After the government man left, Lorenzo led the group in prayer. A local female traditional healer led the group in a chant in a language which Lorenzo did not understand. The girl was then buried and the procession returned to the other brick building in the village. There was no doubt in Lorenzo’s mind. His welcoming dinner had now morphed into a wake for the orphan girl.

In the building, there was an assortment of food assembled on four long tables, two on each side of the room. One table held bowls of something akin to cornmeal cakes surrounded by smaller bowls of relish or thick and rich porridge that smelled like chicken soup.

Jendaya was standing next to Lorenzo. “That’s sadza, made from maize,” she said pointing to the larger bowls. “The little bowls are nyama. You can pour it over the sadza or eat it by itself. I think you’ll like it.”

“Yes, I’m sure I will,” said Lorenzo, wondering what better mood these people would have been in, had there not been a murder only hours before. He was amazed at the variety of food on the tables. At the end of the table there was a person dishing out slices of what appeared to be beef, though later he learned it was shoulder of impala. On the other two tables he saw platters of peanuts, sliced cucumbers, butternut squash, boiled beans, gem squash and corn on the cob.

Lorenzo thought there were a lot of mismatched chairs in this place. Maybe every spare chair had been brought here. Tables, on the other hand, were in short supply. Most of the attendees served their food onto their plate and filed outdoors where it was now dusk.
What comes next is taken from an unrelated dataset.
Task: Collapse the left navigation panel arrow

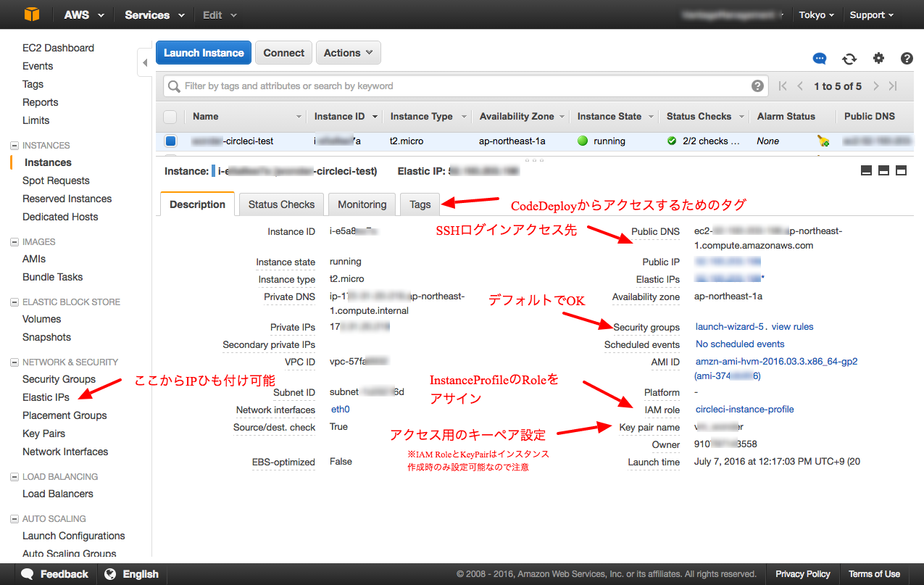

One table indoors apparently had been reserved for Lorenzo as a guest of honor. He waited till the majority of the people had been served, then stood and said grace.

Jendaya was right. The food was delicious. As he finished the main meal, Lorenzo glanced around the room and noticed not everyone had eaten as voraciously as he had. Perhaps due to their grief and sadness, many of the adults had only eaten a little. The children too, were subdued in their behavior. Jendaya approached Lorenzo with a small paper plate in her hand.
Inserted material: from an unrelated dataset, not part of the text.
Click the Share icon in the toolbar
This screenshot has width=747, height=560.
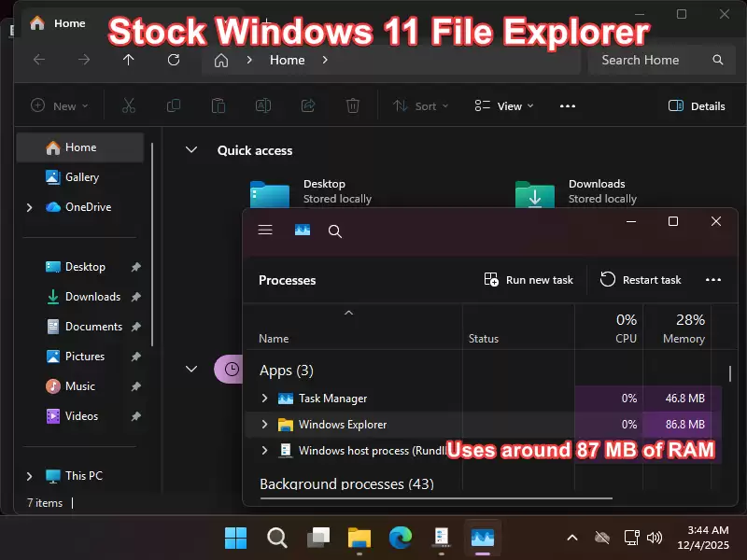[307, 105]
“Try this. It’s mapopo, papaya candy,” she said.

Lorenzo was already full, but as a courtesy he accepted the plate. He toyed with the dessert as Mashama explained to him the tribal traditions of cleansing a corpse and the quick burial rituals.

“It’s a matter of hygiene as much as it is religious,” he said. “With this heat and humidity, it’s not good to let a body sit out long.”

“Yes,” said Lorenzo. He leaned toward Mashama. “But what could possibly be the motive? The method used to take the victim’s life was unthinkable and she was just a child.”

Then, to Lorenzo’s surprise, a hoarse female voice whispered from behind. “It was revenge!”

Startled, Lorenzo twisted around to find the woman healer leaning close to his right ear. They looked at each other momentarily without blinking and without a word.

“This is Rotina, Father,” said Mashama. “As you saw back there, she’s our healer.”

“Hello, Rotina,” said Lorenzo. “What makes you think this awful act was done out of revenge and revenge for what?”

“I don’t know yet, but I will find out. What happened to the little girl is not a normal killing. Oh no.” She raised a finger in the air. “What happened here was retaliation for a spiritual wound inflicted upon someone.”

Rotina stared at Mashama then gazed into Lorenzo’s eyes. “It’s witchcraft!”
Mashama forced a smile. “Come, come, now, Rotina. Not everything is the result of witchcraft.” He patted Lorenzo on the shoulder. “Besides we have the protection of a stronger force. We have God on our side. Isn’t that right, Father?”

Lorenzo wanted to be fair. While he represented a western god that had been accepted by these African people hundreds of years ago, he knew traditional religious beliefs still held a stronghold in their culture. Rotina could be of benefit if she knew something to help the Denga identify the murderers.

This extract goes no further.